Over the years I had come up with a process to get out of this situation: The one sharp shock process. Summon all the strength my breathlessness will allow and jerk any part of my body alive, as a result my eyes will fly open and finally, I will be able to breathe.
But before I could do any of that, I must have slipped back into unconsciousness because the next thing I remember is waking up (my body somehow still asleep), still unable to move and still unable to breathe.
It could have been hours later or it could have been minutes. I still have no idea. All I knew then was that I had to get out.
Inside my head, I tried to talk down my panic.
All you have to do is jerk your ankle, don’t slip back in..fight it, stay awake..you know what this is, you know how to get out of it….
I went on and on talking until, suddenly, it moved.
My eyelids threw themselves open and I gasped.
With a sentiment that can only be described as greed, I took in as much air as my lungs could hold.
Once my head knew I wasn’t dying I was left free to discover that though my eyes were open, I couldn’t see a thing. It was darker than it had been with my eyes shut. It’s a special kind of darkness, the kind city-dwellers rarely get to appreciate.

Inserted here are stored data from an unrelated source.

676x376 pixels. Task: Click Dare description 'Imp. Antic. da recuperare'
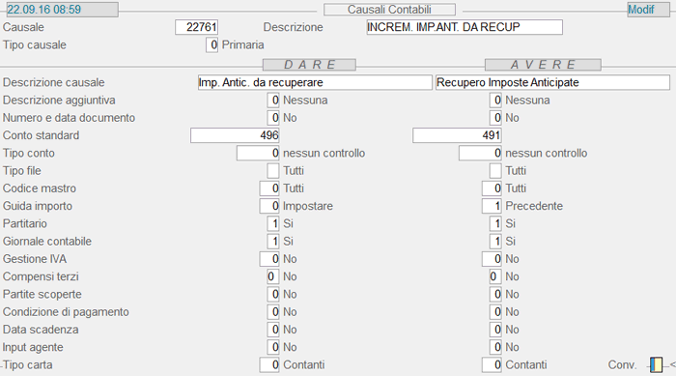point(315,82)
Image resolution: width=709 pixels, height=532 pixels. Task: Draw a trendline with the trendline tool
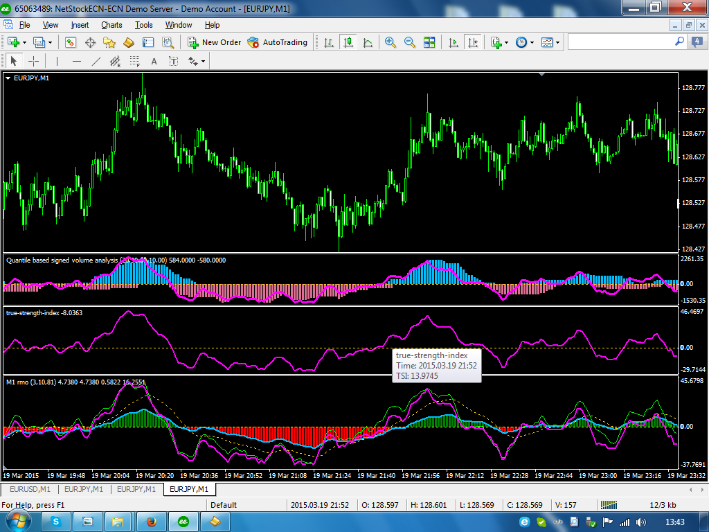click(x=96, y=61)
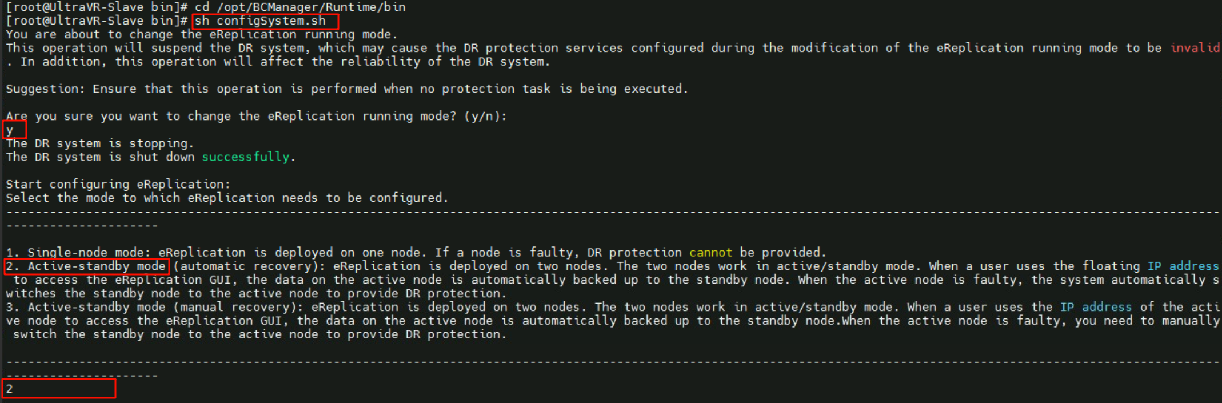Image resolution: width=1222 pixels, height=403 pixels.
Task: Click the yellow "cannot" word
Action: [x=710, y=253]
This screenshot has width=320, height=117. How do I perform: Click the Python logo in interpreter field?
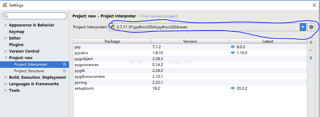pyautogui.click(x=113, y=26)
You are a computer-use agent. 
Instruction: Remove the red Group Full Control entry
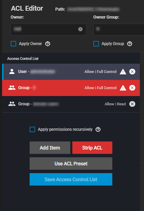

And I knew my eyes were open. All my energy, every last bit of it was going into keeping them open. I knew what would happen if I rested them even for a second.
I would fall back in.
Right back into the terrifying mess that I was unsure I could escape from multiple times that night.
I had to get up. I needed to turn the lights on and splash some water on my face.
I tried to fold my knee and lunge forward.
But I couldn’t, I could not get up. In fact, I was being pulled back.
I knew I was awake and the movements of my body weren’t part of the visions my brain created to make me believe I was actually moving during paralysis.
I knew for sure, I was moving.
The shock of the confusion was enough to jolt me back to clear consciousness.
I wasn’t home.
The actual nightmare was nowhere close to over.
I got back into my sleeping position, I probably hadn’t moved that much anyway. I couldn’t believe I hadn’t felt the cuffs around my wrists or heard the chain attaching them to the handle of the back door until then. Or wondered (even despite all my preoccupation with dying) why I was sleeping with my arms outstretched over my head.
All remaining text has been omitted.